If leaders are interpreted as error vectors, then each adjacent class is a set of distorted words in a communication channel with a fixed error vector, in particular when e= 0 we have an adjacent class of words without distortions, i.e., the set of all code words. The process of word correction and decoding With consists in searching for the adjacent class to which the word belongs With = e + b. Error vector e determines the number and location of errors, code word b determines the correction of the received word.

To facilitate the search for a coset and thus the error vector, Hamming proposed using group codes with special generating matrices.

Hamming codes

Let us consider the construction of Hamming ( T , P)-code with the smallest codeword weight equal to 3, i.e., a code that corrects one error.

Let's put P = 2 r– 1 and let each code word contain r control characters, and T characters ( T = P – r= 2 r– 1– r) - informational, r≥ 2, for example (1, 3) code, (4, 7) code, etc. Moreover, in each code word b= b 1b 2... b p symbols with indices equal to a power of 2 will be control symbols, and the rest will be information symbols. For example, for a (4, 7) code in the codeword b= b 1b 2b 3b 4b 5b 6b 7 characters b 1b 2b 4 will be control ones, and the symbols b 3b 5b 6b 7- informational. To specify the generator matrix G Hamming's ( T , P)-code, consider the auxiliary matrix M order r× P, Where P = 2 r– 1, such that in each j matrix column M there will be binary symbols j, for example, for the (4, 7) code the matrix M will be 3 × 7:

We define the set of all code words as the set of solutions to a homogeneous system of linear algebraic equations of the form

b MT= 0.

For example, for a (4, 7) code such a system would be:

Let us choose a natural basis minor of the system b MT= 0, standing in columns with numbers equal to the power of 2. Thus, we divide the variables into basic (code) and free (information). Now, having defined free variables, it is easy to obtain basic ones. Let's find the fundamental system m= P – r solutions of this homogeneous system. Then any solution to the system is a linear combination of these m decisions. Therefore, writing out line by line m solutions of the fundamental system in the form of a matrix G size m× P, we obtain the generating matrix of the Hamming group ( T , P) code, for example, for a (4, 7) code, the fundamental system of solutions will be 4 = 7 – 3 of the following solutions of a homogeneous system:

g 1= 1110000, g 2= 1001100, g 3= 0101010, g 4= 1101001.

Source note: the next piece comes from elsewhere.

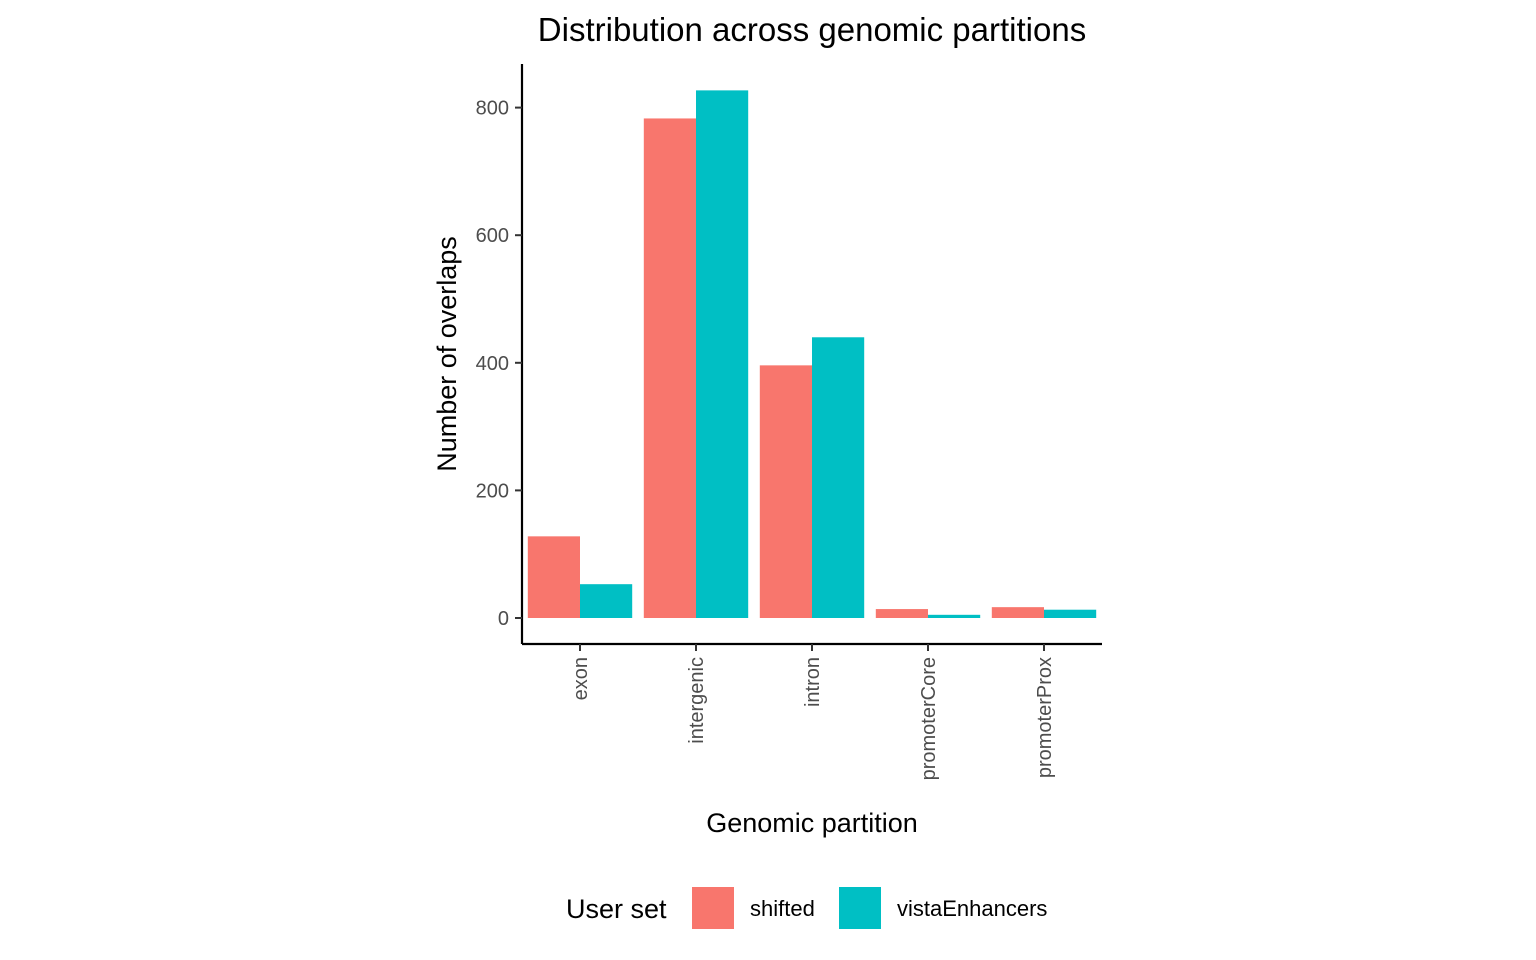 The image size is (1536, 960). Describe the element at coordinates (492, 109) in the screenshot. I see `y-tick-label: 800` at that location.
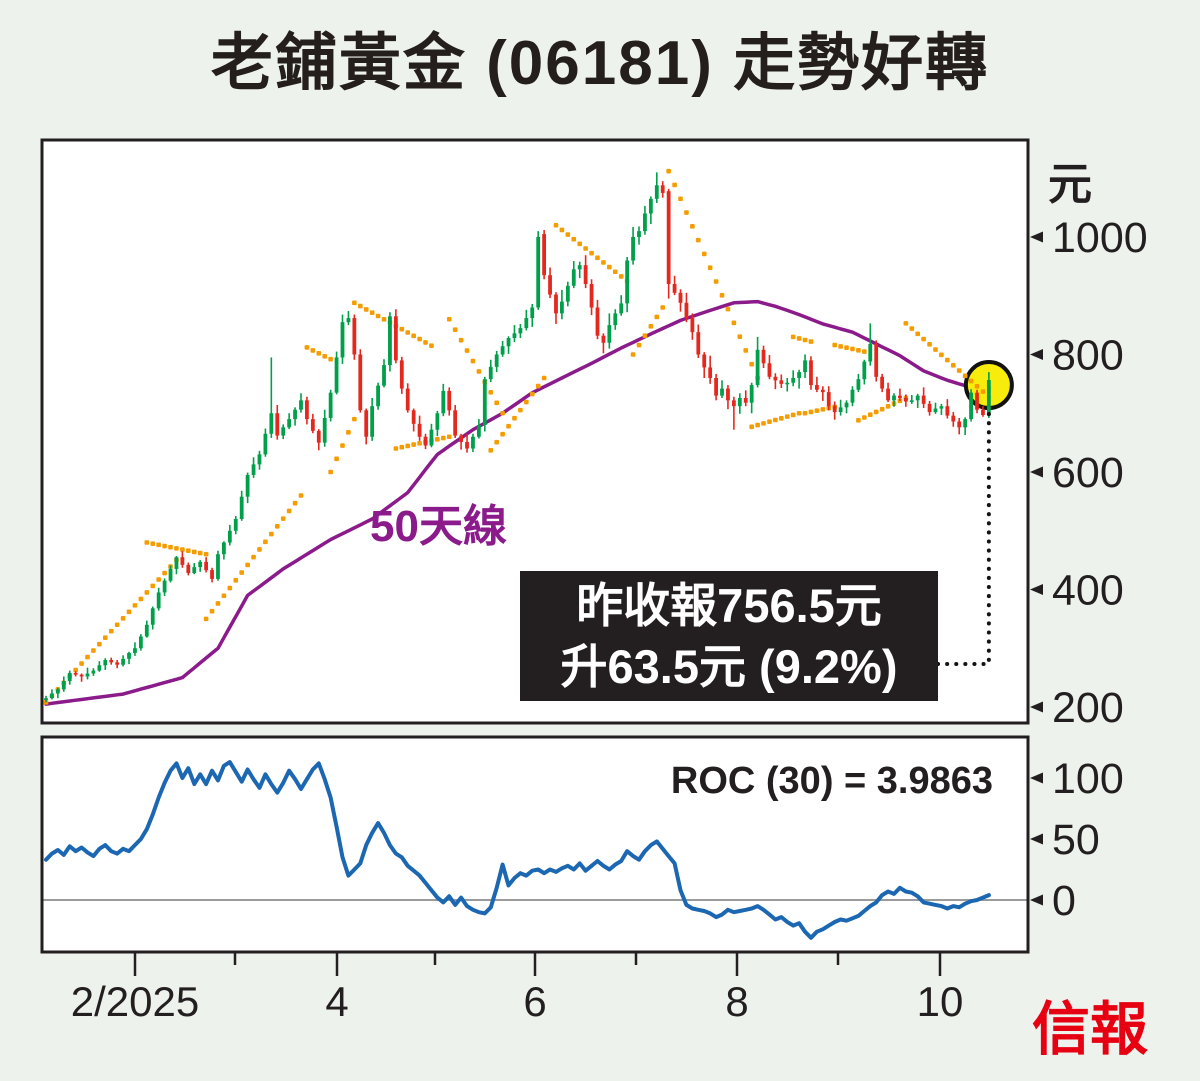 The image size is (1200, 1081). Describe the element at coordinates (1088, 473) in the screenshot. I see `price-tick-label: 600` at that location.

Any linear combination of these solutions will be a solution, i.e. a code word. Let us compose a generating matrix from these fundamental solutions

Now according to any word A length T= 4 easy to calculate code word b length P= 7 using the generator matrix b= aG. At the same time, the symbols b 3, b 5, b 6, b 7 will be informational. They coincide with A 1, A 1, A 3, A 4.Symbols b 1, b 2, b 4 will be control.

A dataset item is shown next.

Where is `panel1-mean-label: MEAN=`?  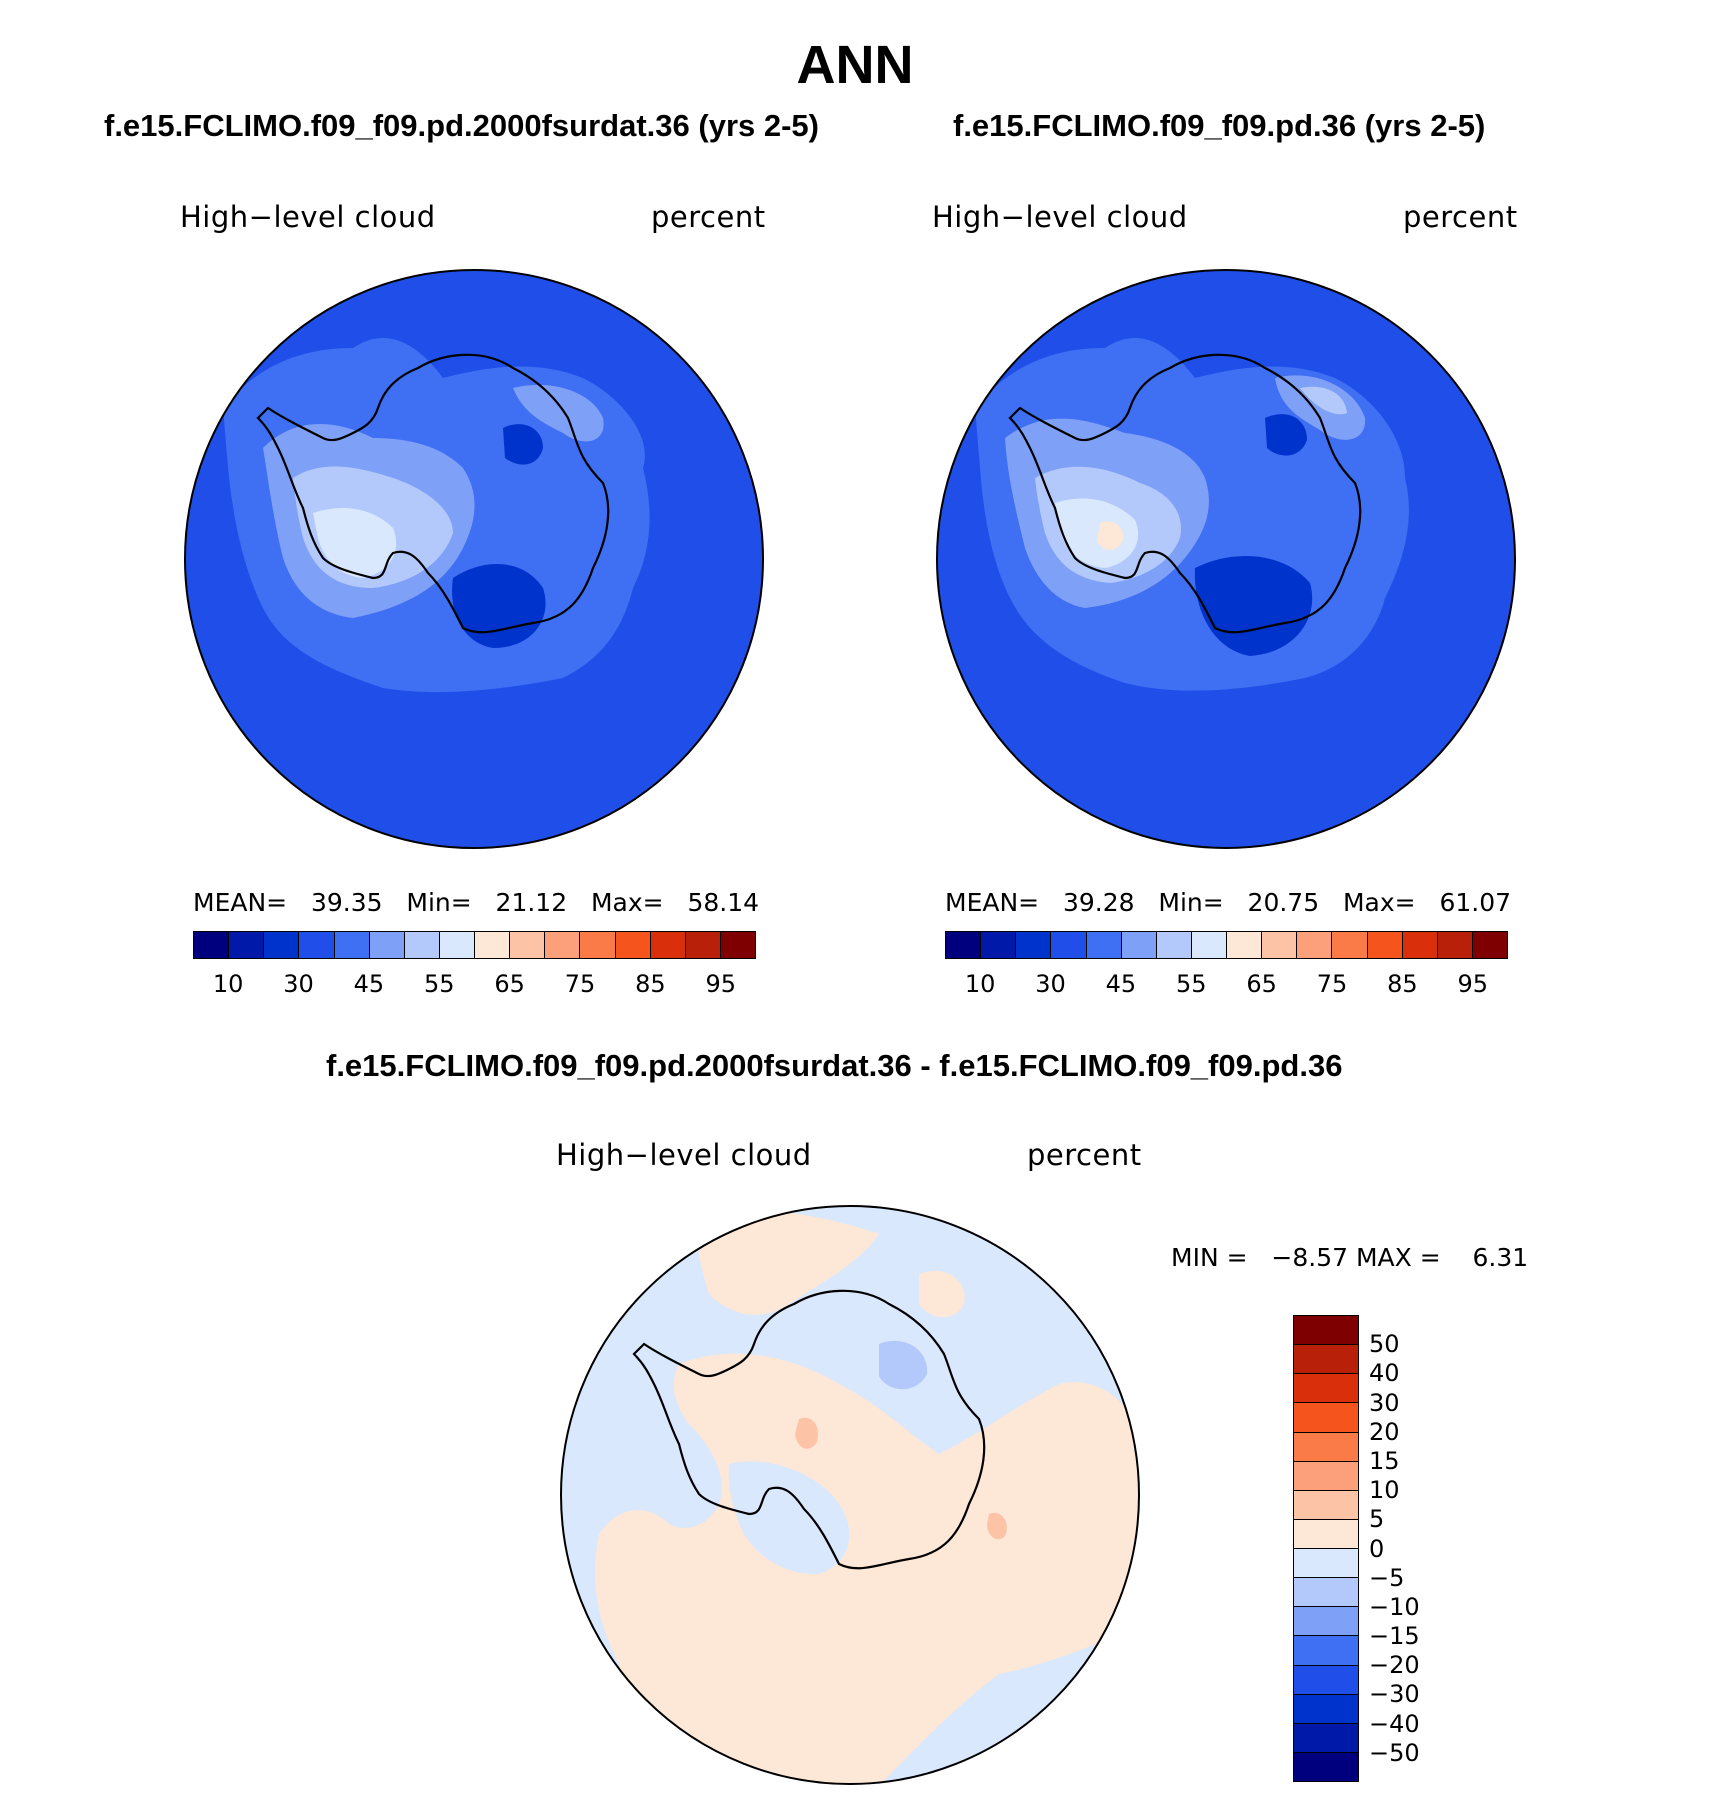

Conclusion. Hamming codes are convenient because cosets are easily determined during decoding. Let the word received over the communication channel be With = e + b, Where e- error, b- a codeword. Then multiply it by the auxiliary matrix cMT= (e + b)MT= eM T. If eM T= 0, then the word With- code and we consider: there is no error. If eM T≠ 0, then the word e defines an error.

Recall that the constructed Hammings ( T , P)-code identifies one error. Therefore the error vector e contains one unit in i positions. Moreover, the number i position is obtained in binary representation as the result eM T, coinciding with i matrix column M. It remains to change the symbol i in the word c received over the channel, cross out the control characters and write down the decoded word.

For example, let the accepted word be With= 1100011 for the (4, 7) Hamming code. Let's multiply this word by the matrix M T. We get

(1100011)M T=(010).

Therefore there is an error in the second character. Therefore the code word will be b= 1000011. Cross out the control characters b 1, b 2, b 4.The decoded word will be A = 0011.

Of course, if the error was made in more than one character, then this code will not correct it.